Bee Gees singles chronology
| "Don't Wanna Live Inside Myself" (1971) | "My World" (1972) | "Run to Me" (1972) |

Audio sample
- "My World"file; help;

= My World (Bee Gees song) =

"My World" is a 1972 single released by the Bee Gees. It was originally released as a non-album single on 14 January 1972 worldwide. but was later included on the compilation Best of Bee Gees, Volume 2 in 1973. The flip side of the single was "On Time", a country rock number composed by Maurice Gibb. "My World" reached the Top 20 in both US and UK.

==Writing and recording==
"My World" was written in the backstage of ITV's The Golden Shot with some of the same musical ideas as "How Can You Mend a Broken Heart". Maurice said "Whether something is a soft ballad or an uptempo thing, we would record it if we thought it was going to make a good single". By October 13, the band recorded had "My World" along with unreleased tracks, "What Could Have Been Done" and "Goodbye Blue Sky". The song is played through twice. Barry Gibb explained that "My World" was "not from the album", referring to their current album Trafalgar. As Robin Gibb states in the liner notes of Tales from the Brothers Gibb, "One rollicking little jaunt that me and the lads came up with in downtown Birmingham, England, whilst doing a television show called Golden Shot, the ensuing results being that it went on to be a huge top 20 hit in the UK and the US that left the three of us 'drooling' with pleasure."

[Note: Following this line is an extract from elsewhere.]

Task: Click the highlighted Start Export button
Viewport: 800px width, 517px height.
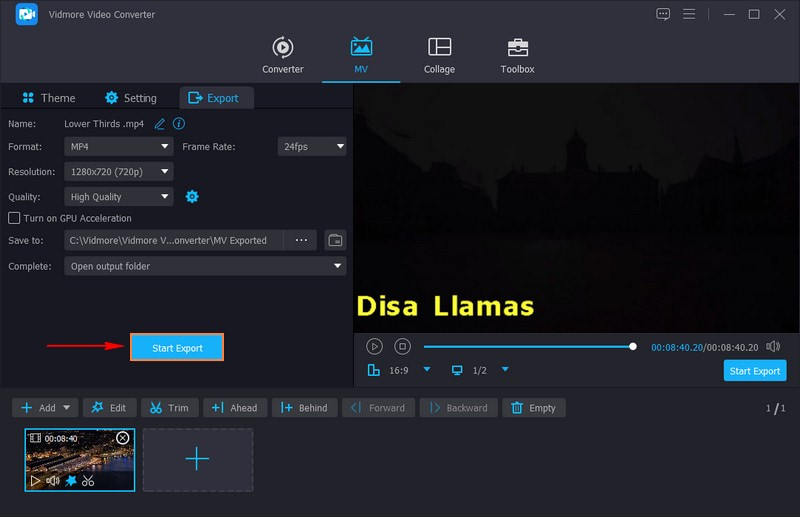Action: [177, 347]
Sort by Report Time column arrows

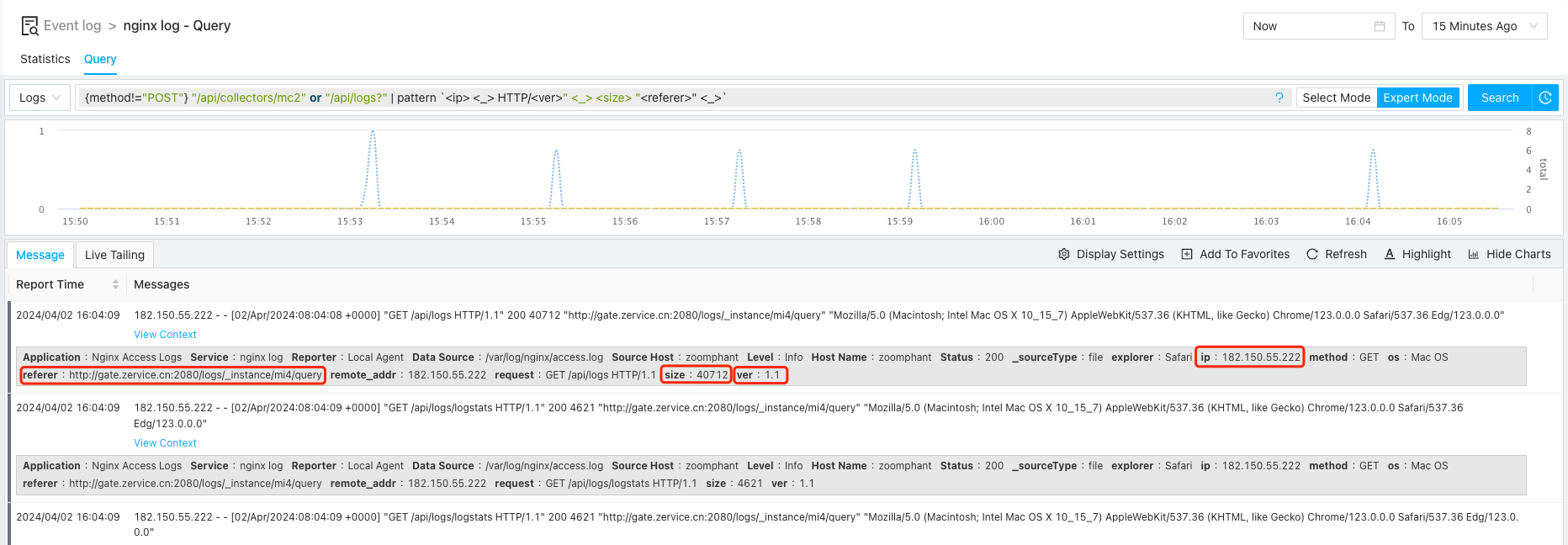116,284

Record World said that the song "builds over so carefully with haunting refrain."

It was the last single released by the band with Geoff Bridgford as well as the single cover as he left in March that year.

==Release==
The music video featured the group in a recording studio. Barry Gibb was shown without his trademark beard, like he does in the group's later videos for "Night Fever" and the alternate videos of "How Deep Is Your Love" and "Stayin' Alive" as well as the video for his 1984 solo single "Fine Line".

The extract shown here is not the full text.